• [ENTRIES SHOWN]:

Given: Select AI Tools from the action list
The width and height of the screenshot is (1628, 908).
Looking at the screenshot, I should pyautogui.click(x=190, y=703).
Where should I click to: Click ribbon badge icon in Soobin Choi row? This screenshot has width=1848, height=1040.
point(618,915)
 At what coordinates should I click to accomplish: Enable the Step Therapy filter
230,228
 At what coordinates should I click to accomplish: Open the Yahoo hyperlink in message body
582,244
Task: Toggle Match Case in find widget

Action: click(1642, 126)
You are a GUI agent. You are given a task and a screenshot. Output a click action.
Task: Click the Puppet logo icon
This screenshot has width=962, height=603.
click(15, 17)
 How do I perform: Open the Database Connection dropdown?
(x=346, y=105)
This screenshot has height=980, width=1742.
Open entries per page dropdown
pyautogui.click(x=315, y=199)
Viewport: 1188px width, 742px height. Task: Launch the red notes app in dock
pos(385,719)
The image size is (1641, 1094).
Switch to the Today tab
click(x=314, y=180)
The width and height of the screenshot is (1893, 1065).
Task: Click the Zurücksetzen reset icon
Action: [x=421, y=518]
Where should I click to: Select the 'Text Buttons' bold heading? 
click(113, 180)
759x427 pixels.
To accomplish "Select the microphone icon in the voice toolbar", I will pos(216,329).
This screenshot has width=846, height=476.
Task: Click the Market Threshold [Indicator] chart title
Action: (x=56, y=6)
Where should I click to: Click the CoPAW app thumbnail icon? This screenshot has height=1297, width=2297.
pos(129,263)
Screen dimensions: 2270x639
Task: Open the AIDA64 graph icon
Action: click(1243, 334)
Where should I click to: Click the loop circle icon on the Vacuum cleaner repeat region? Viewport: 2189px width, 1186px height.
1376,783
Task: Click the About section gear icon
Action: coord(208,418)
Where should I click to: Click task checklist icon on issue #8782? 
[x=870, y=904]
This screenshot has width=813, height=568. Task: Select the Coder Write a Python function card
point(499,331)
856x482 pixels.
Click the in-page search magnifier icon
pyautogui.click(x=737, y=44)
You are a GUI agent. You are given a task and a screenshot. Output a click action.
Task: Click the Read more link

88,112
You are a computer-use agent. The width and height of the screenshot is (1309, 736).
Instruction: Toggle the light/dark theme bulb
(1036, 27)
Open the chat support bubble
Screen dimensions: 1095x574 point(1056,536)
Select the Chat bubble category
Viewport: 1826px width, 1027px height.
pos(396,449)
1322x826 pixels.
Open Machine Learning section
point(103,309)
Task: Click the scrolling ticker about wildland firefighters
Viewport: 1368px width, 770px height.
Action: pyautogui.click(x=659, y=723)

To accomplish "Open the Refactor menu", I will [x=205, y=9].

• [INSTRUCTIONS FOR THE TASK]:
Return, from the material above, every line with the word "pixels".

• [PROBLEM SOLUTION]:
759x427 pixels.
856x482 pixels.
1322x826 pixels.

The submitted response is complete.